Abs are the one muscle group that almost everyone wishes they had and that almost everyone wants to make more impressive. The abs are often considered among the ‘sexiest’ muscle groups and are a sign that a person is slim, toned and athletic.
At the same time, building great abs gives you strength and performance benefits that can bleed into every other aspect of your physical ability.
That’s because the abs provide your core and give you the strength to stabilise yourself during other movements.
But the problem is that many people have no idea how to go about building their abs. With that in mind then, read on and we’ll explore what makes the difference between a six pack and a beer belly.
The first thing to recognise is that you need to reduce your body fat percentage if you’re going to have visible abs. You can have the strongest muscles possible here but if you don’t lower your body fat percentage, then they still won’t be visible.
Note that you can’t target fat loss. This means that one of the most important keys to building visible muscle here is to make sure that you incorporate CV in order to burn fat as well.
Engaging the Abs
Another thing to recognise is that you need to actually engage your abs during exercise. Many people will perform ab exercises but won’t actually be training their abs so much as their hips. The hip flexors can perform a very similar job to the abs by folding the body in half but of course, they don’t have quite the same visual appeal (if you ask most people).

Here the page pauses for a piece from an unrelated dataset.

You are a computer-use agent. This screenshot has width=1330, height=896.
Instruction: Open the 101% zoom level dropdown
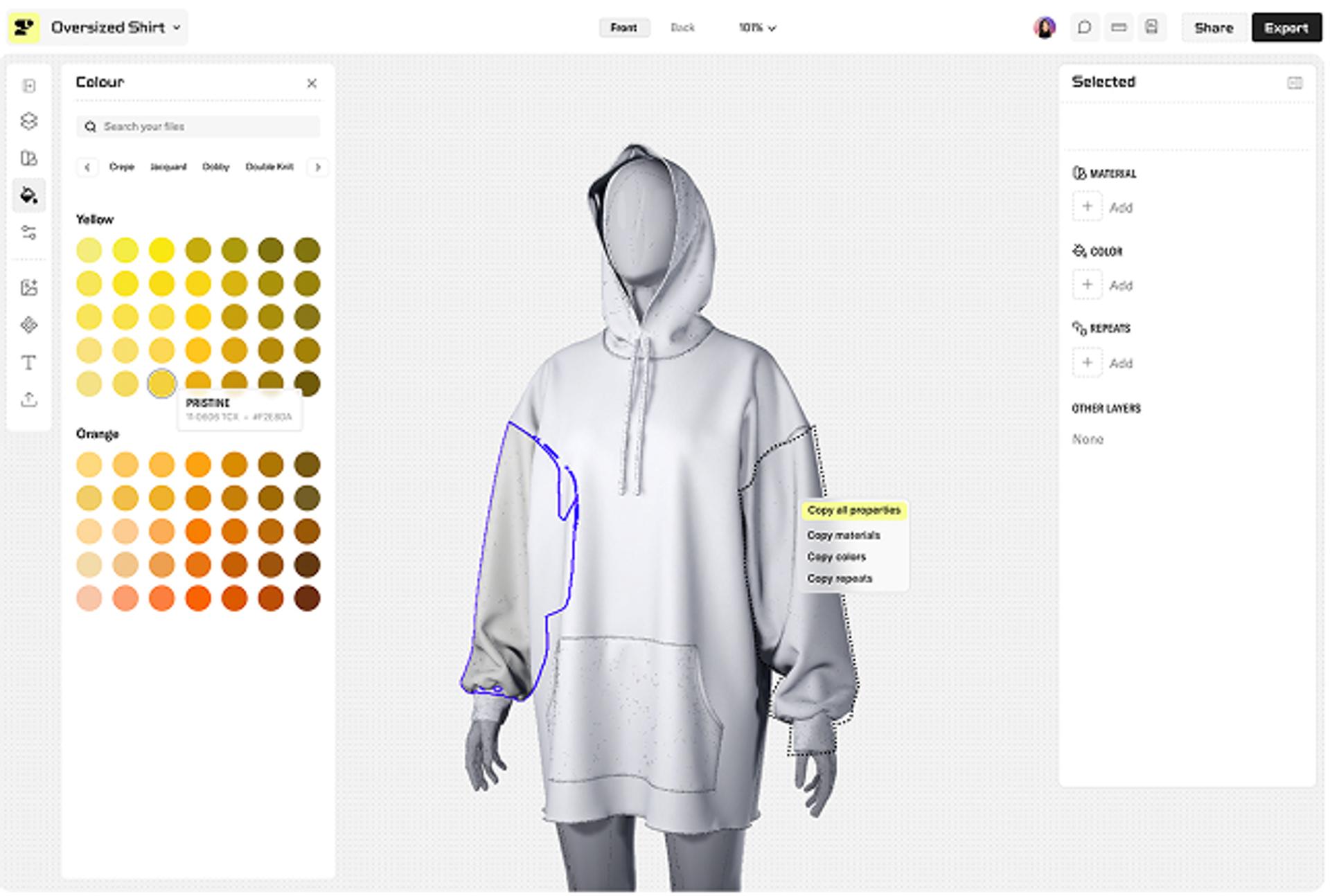(756, 28)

In short, if you are performing sit ups and leg raises so that your body folds at the waist, then it’s not training the abs. Instead, you need to actually roll the abs and curl your stomach round through the movements.
The Different Ab Muscles
Making life more confusing is the fact that you actually have multiple different muscles in the midsection. The ‘abs’ as many of us think about them (the six pack) are defined by your rectus abdominis – the muscle plate that sits on the front of your stomach and has the six indentations we all want to achieve.

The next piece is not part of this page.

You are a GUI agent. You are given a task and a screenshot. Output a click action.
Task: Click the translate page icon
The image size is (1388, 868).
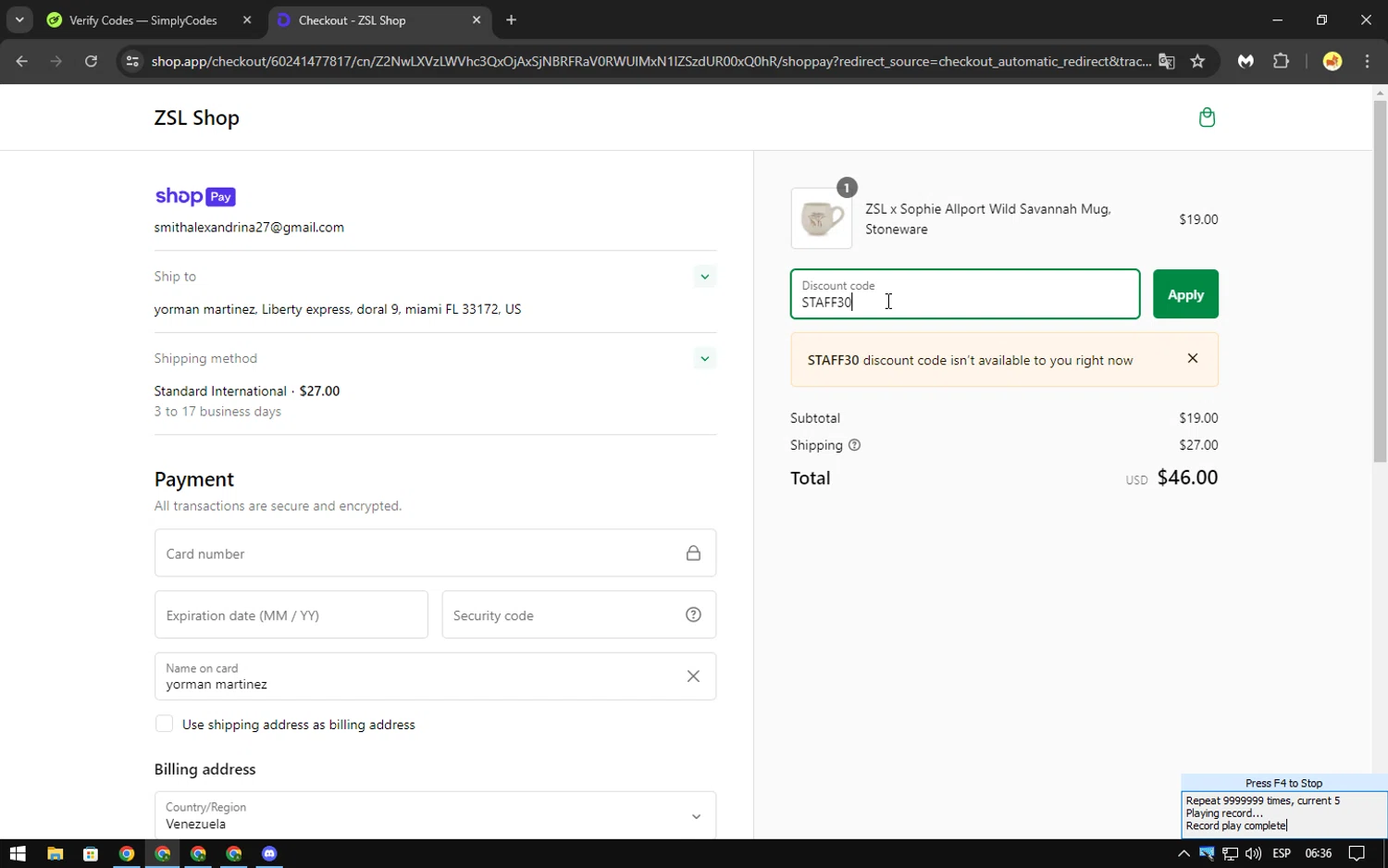1167,61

Meanwhile, though, you also have the transverse abdominis. The purpose of this muscle is to provide support for the lower spine and also to ‘hold in’ the stomach. Training this muscle is not only important for performance, it also helps you to create flatter abs. You can hit this muscle by using the myotatic crunch (a crunch performed over a bosu ball so that your back goes past flat) or by using the ‘cat vomit’ exercise that involves sucking your abs in while on all fours to create an ‘ab vacuum’.
Finally, you have the obliques. These sit on either side of the rectus abdominis and give you more definition here as well as the ability to torque. Train them using twisting sit-ups and similar movements.